A Startup with Deep Pockets
OnePlus was founded in December 2013 by Pete Lau and Carl Pei. Both were former Oppo employees. Oppo is not well known in the US, but as of Q1 2026, it ranks fourth globally in smartphone market share, trailing only Samsung, Apple, and Xiaomi.

This was not a garage startup scraping together funding. OnePlus had parental support from one of the world's largest phone makers. That backing let them take risks no true startup could afford.
The Hype Machine Starts
Lau knew how to build anticipation. When he announced the company to The Verge, his quotes read like a manifesto.
“Everyone should have access to the best and latest technology. We will create a more beautiful and higher quality product.”
— Pete Lau, OnePlus co-founder
He promised OnePlus would never be different just for the sake of being different. Every decision had to improve daily use. And then came the line that defined the company's early years.
“A lot of the phones on the market aren't perfect enough. This is where our chance lies.”
— Pete Lau, OnePlus co-founder
The pitch was simple: flagship performance at a price that undercut Samsung and HTC by half. OnePlus called it the 'flagship killer'.
What the OnePlus One Actually Delivered
On April 23, 2014, the OnePlus One went official. The specs were genuinely impressive for a $299 phone. It ran CyanogenMod, the most popular custom Android ROM, as its default software. That partnership gave enthusiasts a reason to care.
The phone looked good, performed well, and cost less than anything comparable. There was just one problem: you could not buy it.
The Invite System That Made Everyone Crazy
OnePlus used an invite-only purchase system. You needed an invite code from an existing owner or had to win one through contests. This artificial scarcity drove Android forums wild.
People traded invites on Reddit. They begged on Twitter. They wrote essays to win contests. The invite system was either brilliant marketing or infuriating gatekeeping, depending on whether you had a code.
Either way, it worked. OnePlus stayed in the conversation for months without spending on traditional advertising.
The Legacy Twelve Years Later
OnePlus is no longer the scrappy underdog. The company's phones now cost as much as Samsung's flagships. The 'flagship killer' positioning has been abandoned. Pete Lau moved on to lead product at Oppo. Carl Pei left to start Nothing.

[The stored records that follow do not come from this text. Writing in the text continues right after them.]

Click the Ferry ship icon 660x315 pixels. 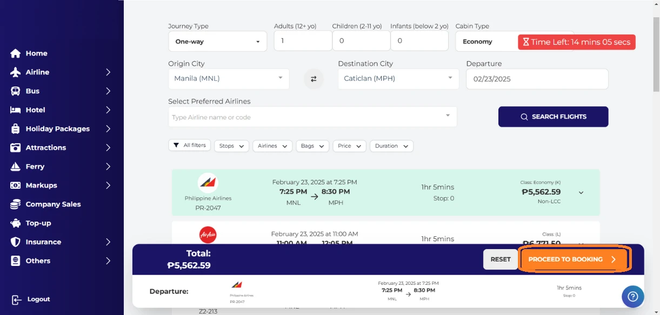click(15, 167)
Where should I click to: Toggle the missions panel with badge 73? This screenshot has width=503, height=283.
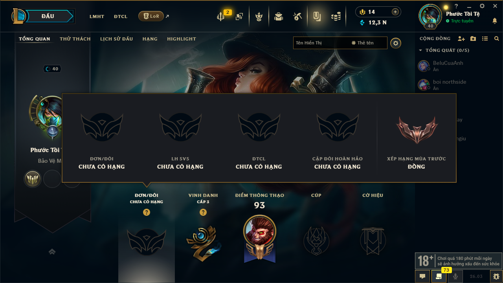[x=439, y=276]
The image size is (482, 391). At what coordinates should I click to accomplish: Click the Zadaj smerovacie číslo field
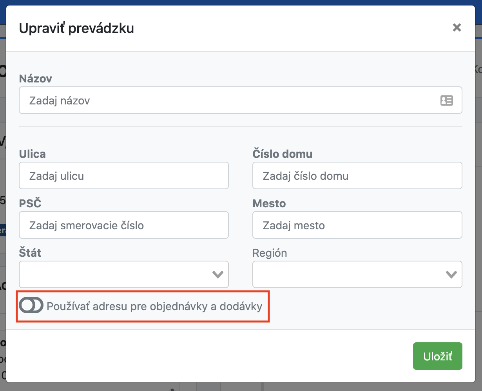[x=123, y=225]
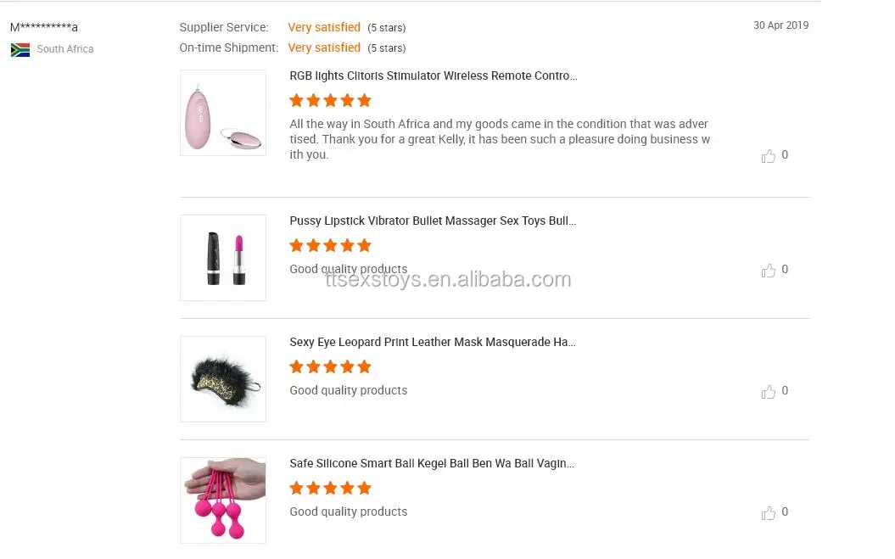Open the lipstick vibrator product image
895x559 pixels.
[222, 258]
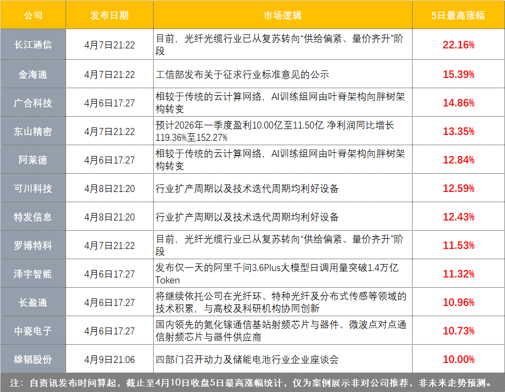Open the 雄韬股份 company entry

(33, 359)
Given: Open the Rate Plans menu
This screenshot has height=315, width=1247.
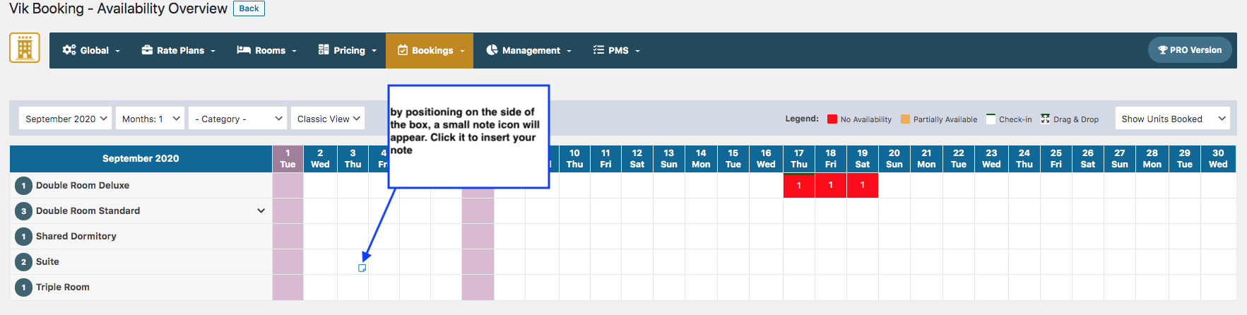Looking at the screenshot, I should point(179,51).
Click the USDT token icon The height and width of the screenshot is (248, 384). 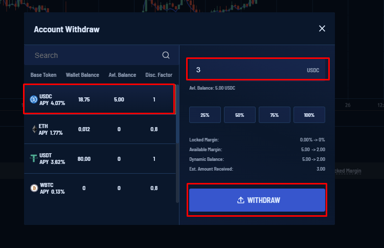click(x=34, y=159)
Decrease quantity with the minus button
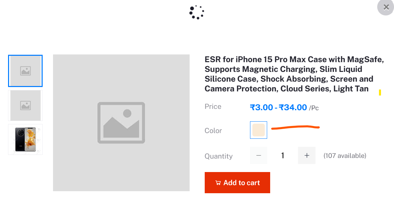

But the OnePlus One changed what consumers expected. It proved you could get top-tier specs without paying top-tier prices. Xiaomi, Realme, and Poco built entire businesses on that insight. Even Google's Pixel A-series owes something to the path OnePlus blazed.

Logicity's Take
More ways to get more from your Android device
Another example of the flagship-killer pricing strategy OnePlus pioneered
Frequently Asked Questions
When did the OnePlus One launch?
The OnePlus One was unveiled on April 23, 2014, exactly 12 years ago.
How much did the original OnePlus One cost?
The OnePlus One launched at $299, roughly half the price of competing flagship phones from Samsung and HTC.
Who founded OnePlus?
Pete Lau and Carl Pei founded OnePlus in December 2013. Both were former employees of Oppo, one of the world's largest smartphone manufacturers.
What was the OnePlus invite system?
OnePlus used an invite-only purchase system where you needed a code from an existing owner or had to win one through contests. This artificial scarcity generated massive online buzz.
Is OnePlus still a budget brand?
No. OnePlus phones now cost as much as Samsung flagships. The company has abandoned its 'flagship killer' positioning that made it famous.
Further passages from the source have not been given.